When they all arrive, Jack Harkness tells them of a problem; a powerful energy field that came through the Rift. When questioned by Owen and Gwen as to whether it is related to the peculiar behaviour they had seen that morning, Jack is doubtful and claims that what they witnessed was just common courtesy. The energy source is transmitting on the PK scale allowing Gwen to correctly guess the next card in a pile, 5 times out of 5, when tested by Owen.

The entire city is grinding to a halt as people are more interested in saying "hello" than doing their jobs, resulting in absolute mayhem. Vic Royce, a large, short-tempered ex-convict, has an out-of character, polite conversation with a middle-aged woman before driving off with a smile on his face.

Vic Royce and a trucker named Alan Kennedy enter a garage in a disused lot. Inside is a pulsing light and two other people. They all introduce themselves to the light, and the light greets them in return.

Phone usage in Cardiff is up by nearly 100% with people calling each other simply to say "hello" leading Jack to retract his previous diagnosis about the overly friendly people encountered by Owen and Gwen.

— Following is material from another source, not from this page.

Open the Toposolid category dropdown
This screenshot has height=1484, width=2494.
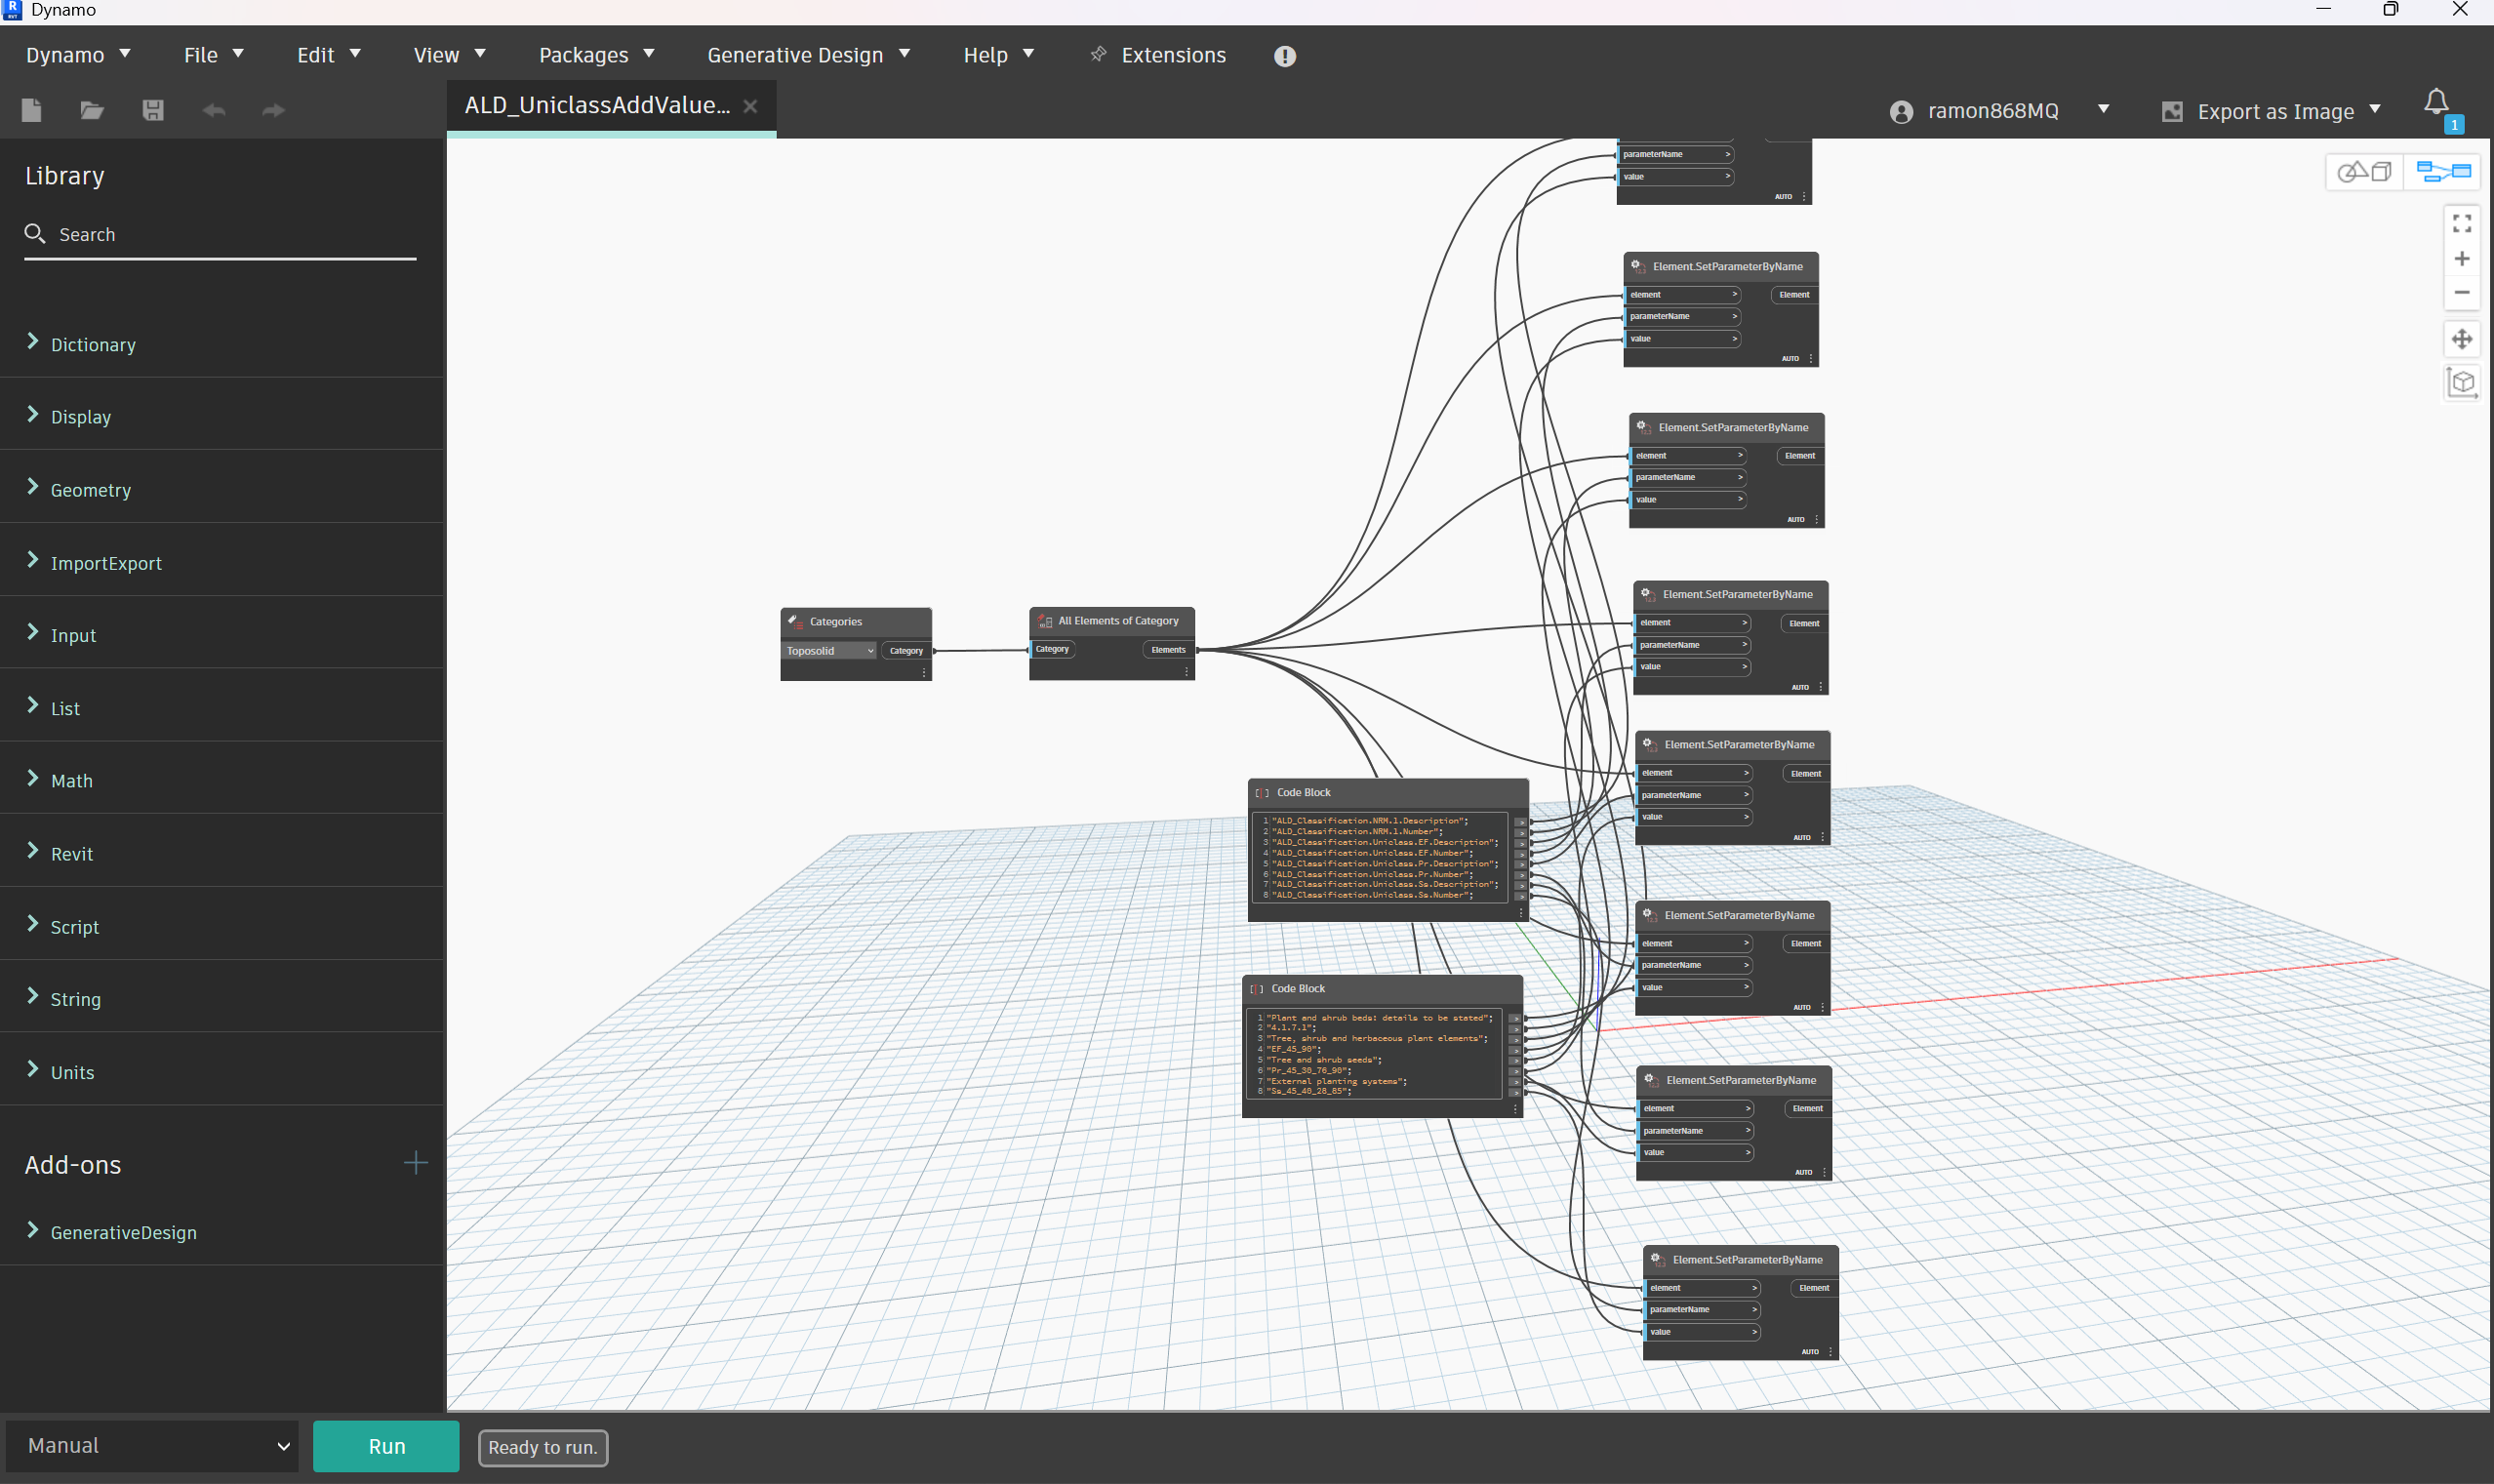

Jack theorizes that the PK field may be being created by a reconnaissance probe, sent to gather information for an inquisitive species. Jack's plan involves Owen, Gwen and himself using scanners to track down the energy source on foot and shut it down whilst Ianto Jones and Toshiko Sato stay at the Hub. The entire team are provided with metal cuffs that block the PK energy from infiltrating their minds.

There are now six people in the abandoned garage surrounding the light. The light explains that their minds are particularly receptive to the energy field and that they are designated as "Heralds." It will be they who will act as conduits of knowledge between mankind and the light – providing information and giving messages to mankind when the time was right. The light reveals to the Heralds that the rest of its plan cannot unfold until the intruders it detects have been dealt with.

Tosh and Ianto are probing the area they suspect the source to be, but when they get close, their computer systems go into meltdown and all crash. The Heralds, relieved that the initial breach has been halted, take up mêlée weapons and prepare for further attacks.

Areas of the city are burning, unchecked, due to irons and hobs left unattended and people who are yet to be indoctrinated are attacking the people who surround them out of fear. A nearby gas leak ignites, causing an explosion which knocks out Jack's wrist device, leaving him susceptible to indoctrination. Despite the system crash, Tosh has managed to narrow down the location of the energy source. She relays this information to the rest of the team.

Featuring
Jack Harkness
Gwen Cooper
Owen Harper
Toshiko Sato
Ianto Jones

Continuity
Sarcastically, Jack reminds the team that they work for Torchwood, telling them it is "separate from the government, outside the police, beyond the United Nations." This reflects the opening monologue from each episode of the main series, which is, in turn, dialogue lifted from the episode "Everything Changes."

Outside references
Owen thinks to himself that "to say he wasn't a morning person was like saying Dr. Crippen wasn't a model husband."
Bob Geldof, Martin Scorsese, Countdown, Dick Francis, the Playboy Channel, Diarmuid Gavin, the Cutty Sark are all mentioned by the greeters.
Surrounded by the zombie-like hordes, a shopping mall security guard is reminded of a zombie film he once saw, referencing Dawn of the Dead.
A discarded mobile phone's ringtone plays the "Colonel Bogey March."

Publication
Everyone Says Hello shares similar themes to Dan Abnett's original Torchwood novel, "Border Princes," namely intelligence gathering and youth violence.